====== Text segment ======
Oil sales. Revenues from sales of oil increased from $78 million for the nine months ended September 30, 2020 to $153 million for the nine months ended September 30, 2021, an increase of $75 million, or 96% (calculated as the change in year-over-year volumes times the change in year-to-year average price). Lower oil production volumes accounted for a $11 million decrease in year-over-year oil revenues (calculated as the change in year-to-year volumes times the prior year average price), and increases in commodity prices, excluding the effects of derivative settlements, accounted for an approximate $86 million increase in year-over-year revenues (calculated as the change in the year-to-year average price times current year production volumes).

Commodity derivative fair value gains (losses). To achieve more predictable cash flows, and to reduce our exposure to price fluctuations, we enter into fixed for variable price swap contracts, basis swap contracts and collar contracts when management believes that favorable future sales prices for our production can be secured. Because we do not designate these derivatives as accounting hedges, they do not receive hedge accounting treatment. Consequently, all mark-to-market gains or losses, as well as cash receipts or payments on settled derivative instruments, are recognized in our statements of operations. For the nine months ended September 30, 2020, our commodity hedges resulted in derivative fair value losses of $117 million. For the nine months ended September 30, 2021, our commodity hedges resulted in derivative fair value loss of $2.3 billion. Commodity derivative fair value losses included $759 million of cash proceeds for gains on settled derivatives for the nine months ended September 30, 2020. For the nine months ended September 30, 2021, commodity derivative fair value losses included $481 million of cash payments on commodity derivative losses as well as $5 million for payments on derivative monetizations.
====== Supplied information ======
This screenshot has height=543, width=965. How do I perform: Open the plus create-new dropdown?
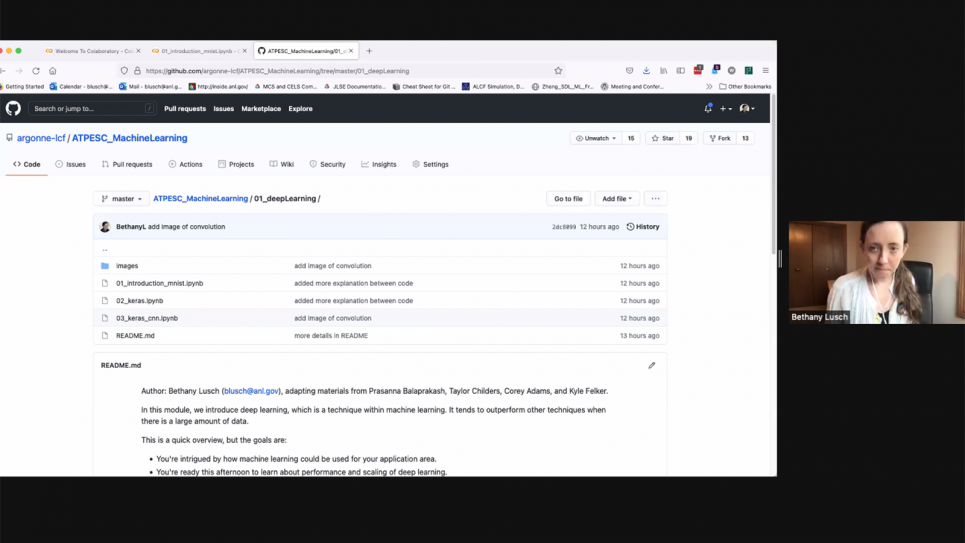(725, 108)
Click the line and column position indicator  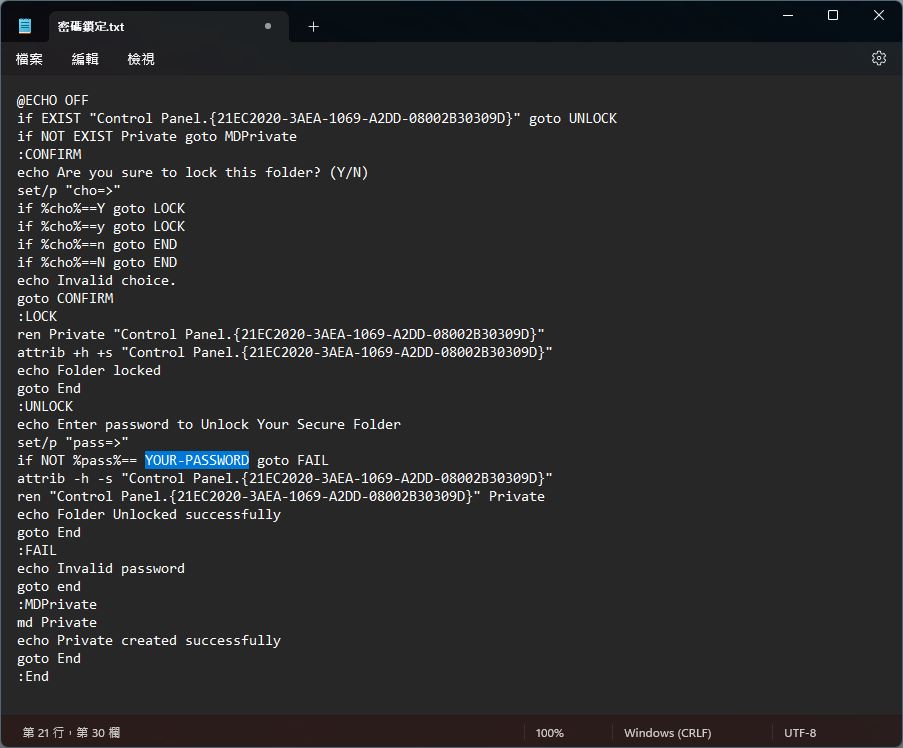(71, 732)
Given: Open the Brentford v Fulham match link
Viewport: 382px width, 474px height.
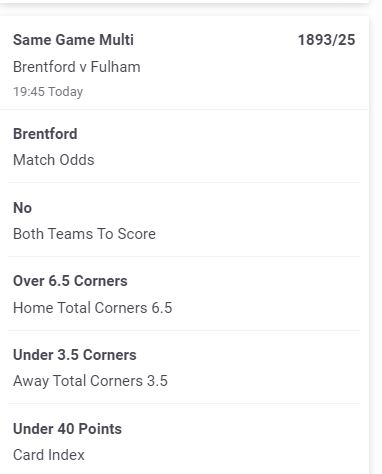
======
- [Directive] Could you duplicate the oil sales and derivatives text word for word, in full? Nothing in the records is needed for what comes next.

- [Written solution]
Oil sales. Revenues from sales of oil increased from $78 million for the nine months ended September 30, 2020 to $153 million for the nine months ended September 30, 2021, an increase of $75 million, or 96% (calculated as the change in year-over-year volumes times the change in year-to-year average price). Lower oil production volumes accounted for a $11 million decrease in year-over-year oil revenues (calculated as the change in year-to-year volumes times the prior year average price), and increases in commodity prices, excluding the effects of derivative settlements, accounted for an approximate $86 million increase in year-over-year revenues (calculated as the change in the year-to-year average price times current year production volumes).

Commodity derivative fair value gains (losses). To achieve more predictable cash flows, and to reduce our exposure to price fluctuations, we enter into fixed for variable price swap contracts, basis swap contracts and collar contracts when management believes that favorable future sales prices for our production can be secured. Because we do not designate these derivatives as accounting hedges, they do not receive hedge accounting treatment. Consequently, all mark-to-market gains or losses, as well as cash receipts or payments on settled derivative instruments, are recognized in our statements of operations. For the nine months ended September 30, 2020, our commodity hedges resulted in derivative fair value losses of $117 million. For the nine months ended September 30, 2021, our commodity hedges resulted in derivative fair value loss of $2.3 billion. Commodity derivative fair value losses included $759 million of cash proceeds for gains on settled derivatives for the nine months ended September 30, 2020. For the nine months ended September 30, 2021, commodity derivative fair value losses included $481 million of cash payments on commodity derivative losses as well as $5 million for payments on derivative monetizations.